__TASK DESCRIPTION__
Print word for word the first line of the listing below and every line after it, through the line with "You Can Visit This Site To Trial". Leave out the pictures and the rest.
————————
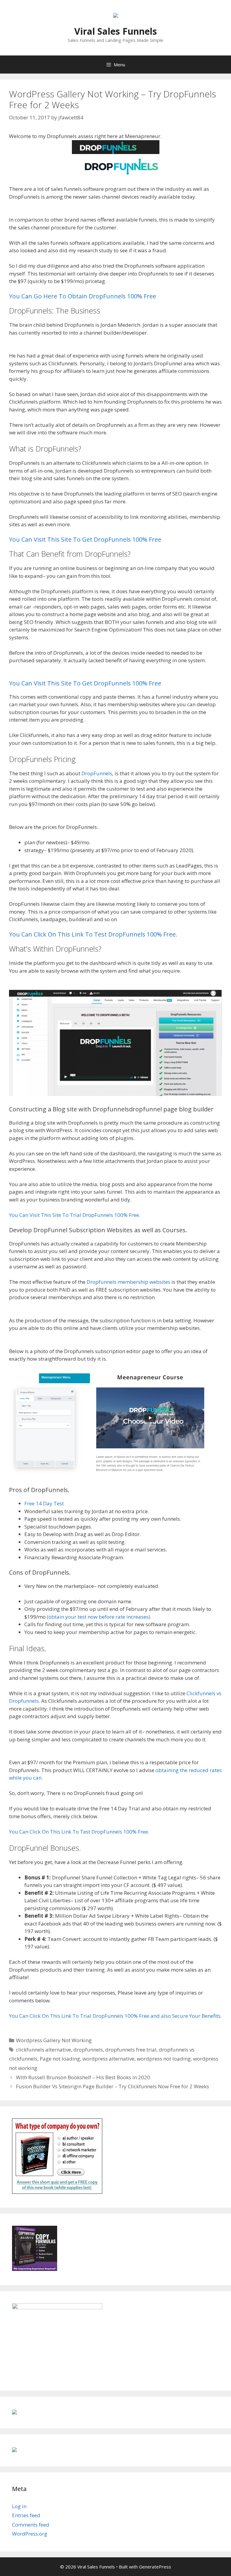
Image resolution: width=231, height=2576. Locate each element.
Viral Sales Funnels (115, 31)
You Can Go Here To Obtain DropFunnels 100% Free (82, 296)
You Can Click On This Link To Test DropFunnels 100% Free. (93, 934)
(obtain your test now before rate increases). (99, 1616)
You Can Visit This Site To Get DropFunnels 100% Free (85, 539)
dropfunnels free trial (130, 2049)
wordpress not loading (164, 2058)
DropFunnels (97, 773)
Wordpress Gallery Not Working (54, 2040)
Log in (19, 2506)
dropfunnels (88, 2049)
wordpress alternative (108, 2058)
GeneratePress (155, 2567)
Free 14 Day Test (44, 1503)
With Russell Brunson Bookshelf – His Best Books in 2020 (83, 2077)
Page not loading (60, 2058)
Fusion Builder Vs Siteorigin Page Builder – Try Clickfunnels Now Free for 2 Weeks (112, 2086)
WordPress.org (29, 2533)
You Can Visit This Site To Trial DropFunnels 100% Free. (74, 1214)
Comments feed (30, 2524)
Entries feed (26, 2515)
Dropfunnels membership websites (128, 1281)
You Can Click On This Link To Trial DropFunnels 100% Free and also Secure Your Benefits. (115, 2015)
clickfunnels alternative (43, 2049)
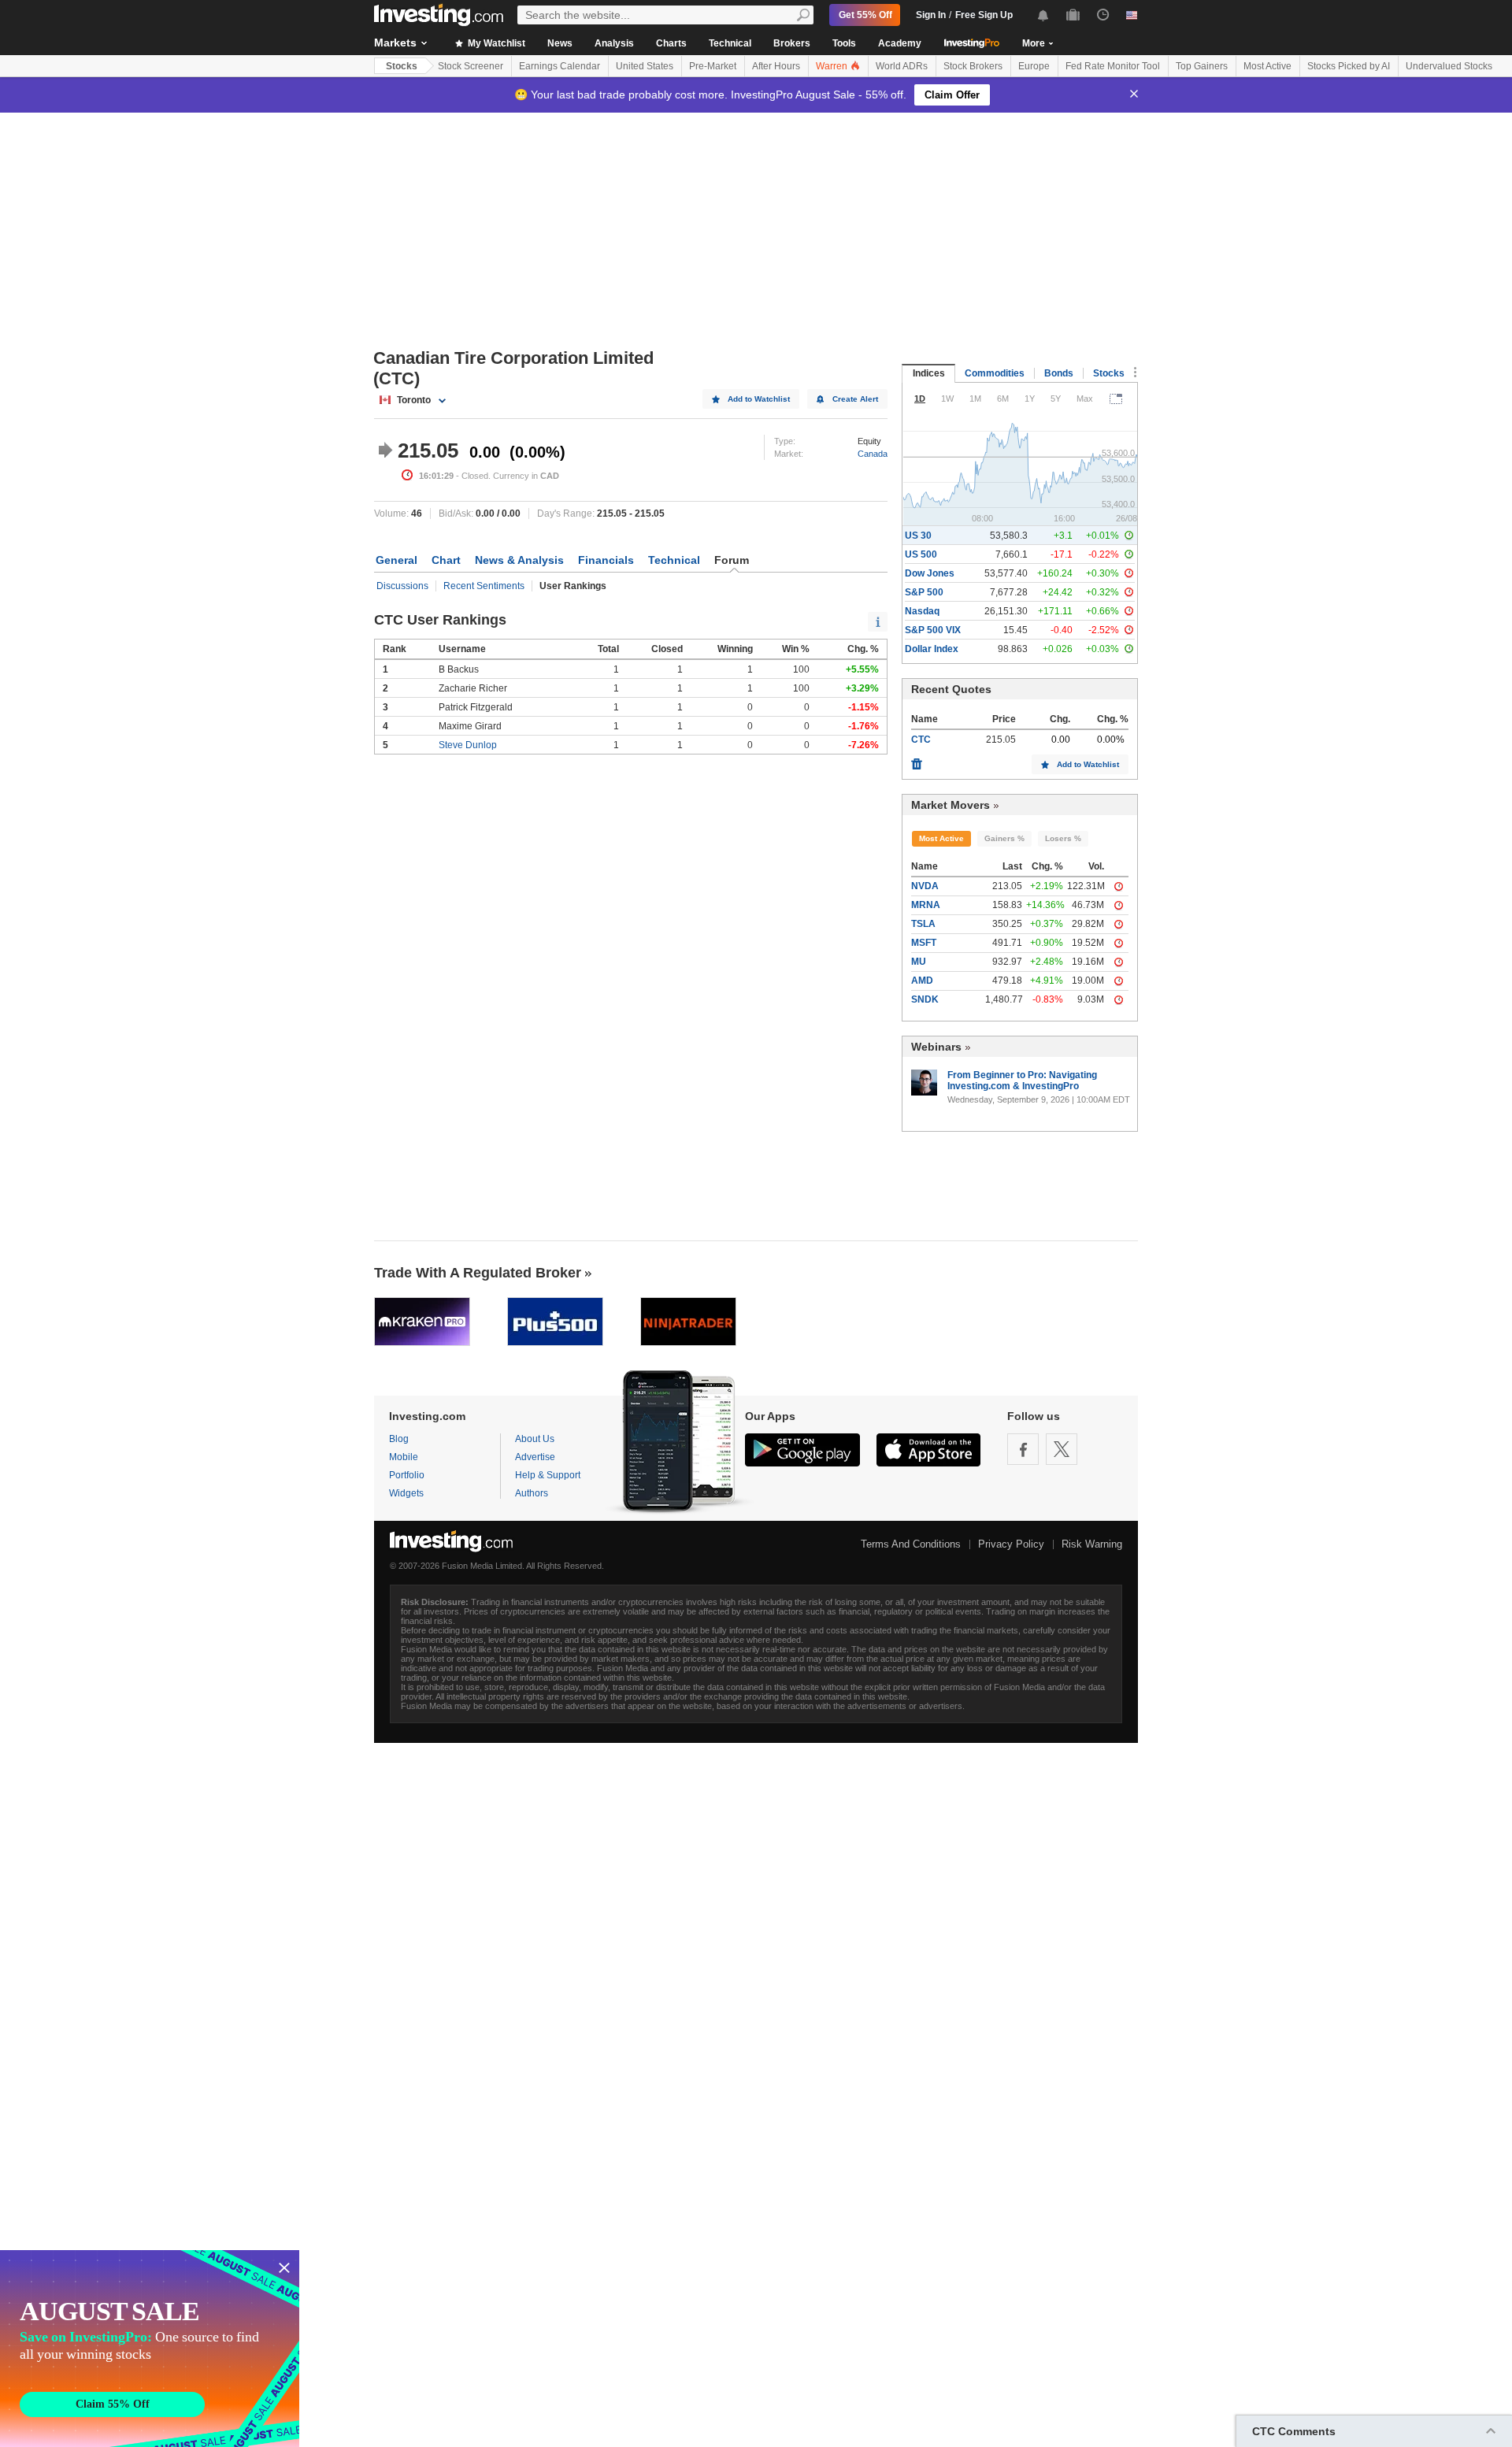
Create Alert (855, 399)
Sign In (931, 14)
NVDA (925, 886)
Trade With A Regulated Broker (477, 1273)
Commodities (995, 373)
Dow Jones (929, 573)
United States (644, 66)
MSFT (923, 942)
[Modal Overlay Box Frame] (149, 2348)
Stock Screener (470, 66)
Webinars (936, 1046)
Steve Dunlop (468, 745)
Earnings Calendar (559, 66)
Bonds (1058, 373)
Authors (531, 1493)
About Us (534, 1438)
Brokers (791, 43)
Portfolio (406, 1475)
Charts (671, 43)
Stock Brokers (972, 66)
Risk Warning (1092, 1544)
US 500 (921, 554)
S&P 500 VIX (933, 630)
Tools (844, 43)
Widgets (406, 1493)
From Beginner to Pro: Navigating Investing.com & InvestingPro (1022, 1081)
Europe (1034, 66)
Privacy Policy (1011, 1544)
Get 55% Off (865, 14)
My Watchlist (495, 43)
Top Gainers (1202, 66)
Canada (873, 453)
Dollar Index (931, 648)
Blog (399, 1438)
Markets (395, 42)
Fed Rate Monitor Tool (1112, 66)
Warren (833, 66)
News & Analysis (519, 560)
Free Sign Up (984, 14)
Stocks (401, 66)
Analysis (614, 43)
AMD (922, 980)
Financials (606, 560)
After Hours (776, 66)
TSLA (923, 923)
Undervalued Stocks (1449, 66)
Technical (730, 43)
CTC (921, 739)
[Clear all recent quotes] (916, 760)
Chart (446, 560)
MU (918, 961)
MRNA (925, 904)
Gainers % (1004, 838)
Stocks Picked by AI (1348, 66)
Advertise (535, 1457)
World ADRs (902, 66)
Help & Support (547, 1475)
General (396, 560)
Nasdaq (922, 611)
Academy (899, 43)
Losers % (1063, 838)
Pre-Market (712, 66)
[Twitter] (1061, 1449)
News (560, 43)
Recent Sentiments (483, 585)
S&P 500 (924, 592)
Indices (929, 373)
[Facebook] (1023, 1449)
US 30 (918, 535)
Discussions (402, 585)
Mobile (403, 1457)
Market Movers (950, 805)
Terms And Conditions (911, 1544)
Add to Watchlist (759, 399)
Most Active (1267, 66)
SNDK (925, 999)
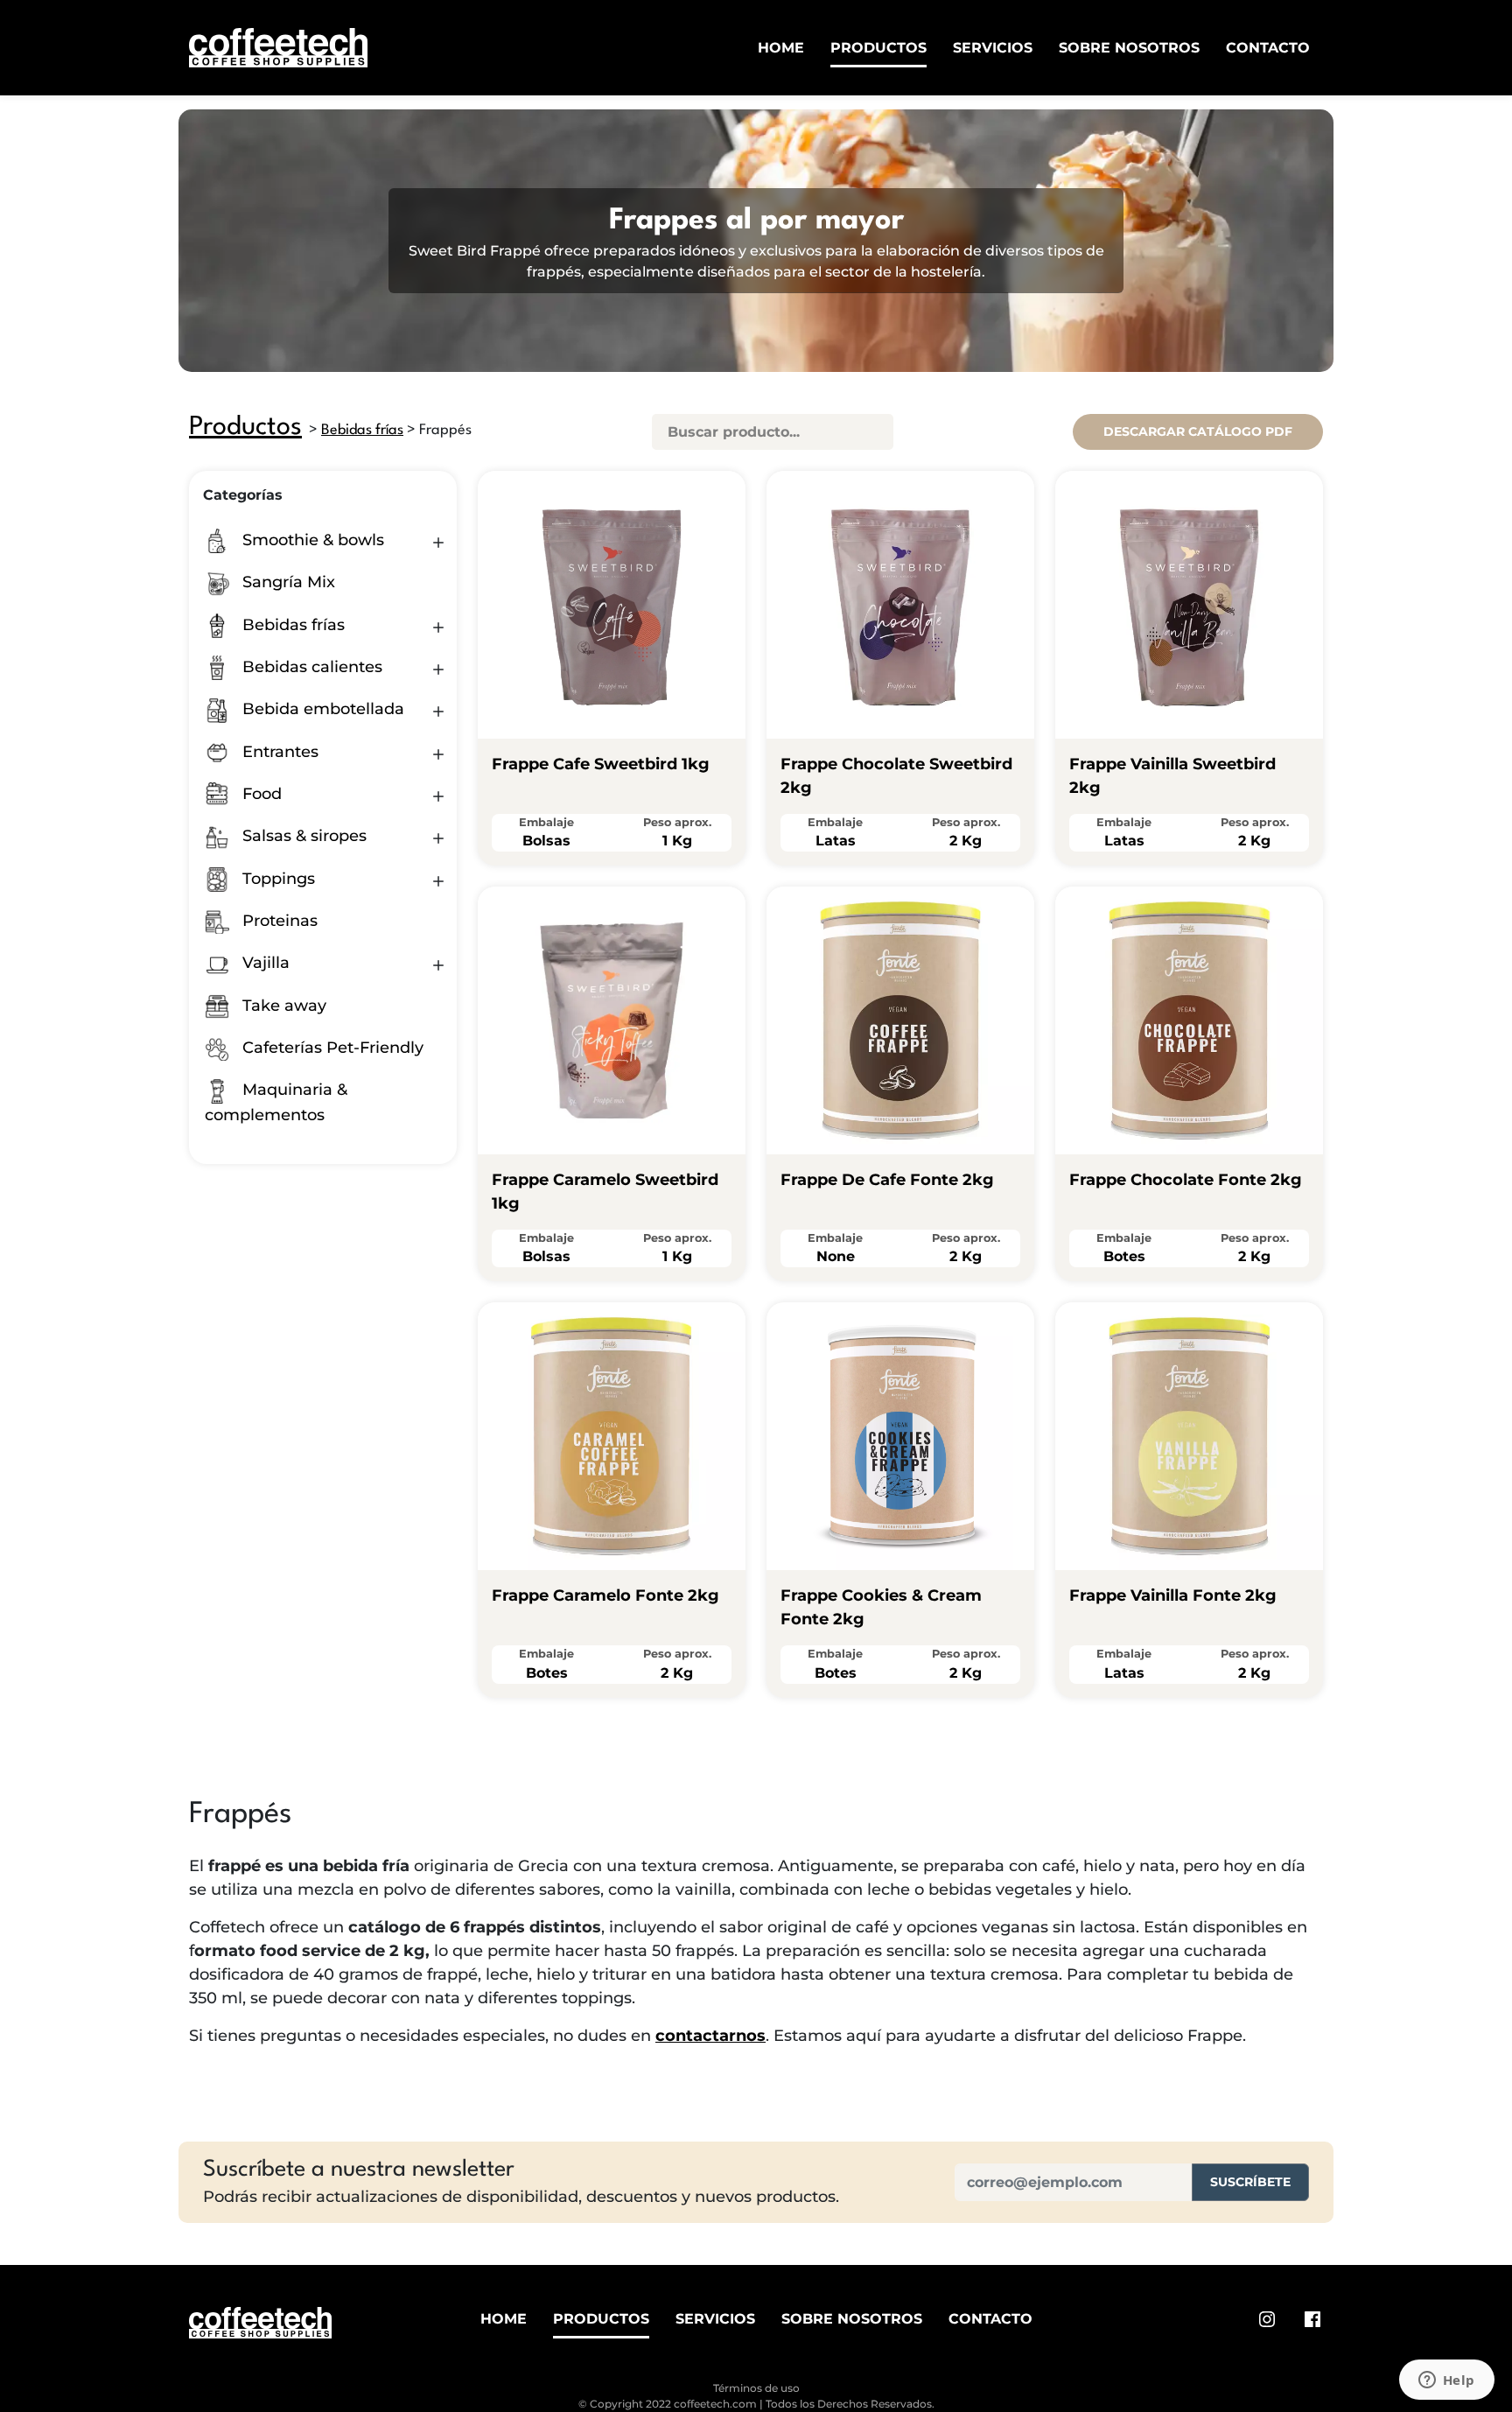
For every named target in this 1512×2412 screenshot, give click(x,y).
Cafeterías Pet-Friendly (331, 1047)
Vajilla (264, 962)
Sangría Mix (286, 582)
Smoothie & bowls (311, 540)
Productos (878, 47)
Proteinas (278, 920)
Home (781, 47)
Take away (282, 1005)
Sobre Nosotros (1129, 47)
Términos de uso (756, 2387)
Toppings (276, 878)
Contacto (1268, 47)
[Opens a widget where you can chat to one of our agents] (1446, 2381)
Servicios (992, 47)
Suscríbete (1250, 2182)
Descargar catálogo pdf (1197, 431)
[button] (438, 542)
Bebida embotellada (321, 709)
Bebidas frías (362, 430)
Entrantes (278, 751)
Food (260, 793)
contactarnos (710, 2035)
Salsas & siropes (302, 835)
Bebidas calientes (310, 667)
————————
__RESULT BELOW__
Image resolution: width=231, height=2576. Locate each element.
Viral Sales Funnels (115, 31)
You Can Go Here To Obtain DropFunnels 100% Free (82, 296)
You Can Click On This Link To Test DropFunnels 100% Free. (93, 934)
(obtain your test now before rate increases). (99, 1616)
You Can Visit This Site To Get DropFunnels 100% Free (85, 539)
dropfunnels free trial (130, 2049)
wordpress not loading (164, 2058)
DropFunnels (97, 773)
Wordpress Gallery Not Working (54, 2040)
Log in (19, 2506)
dropfunnels (88, 2049)
wordpress alternative (108, 2058)
GeneratePress (155, 2567)
Free 14 Day Test (44, 1503)
With Russell Brunson Bookshelf – His Best Books in 2020 (83, 2077)
Page not loading (60, 2058)
Fusion Builder Vs Siteorigin Page Builder – Try Clickfunnels Now Free for 2 Weeks (112, 2086)
WordPress.org (29, 2533)
You Can Visit This Site To Trial DropFunnels 100% Free. (74, 1214)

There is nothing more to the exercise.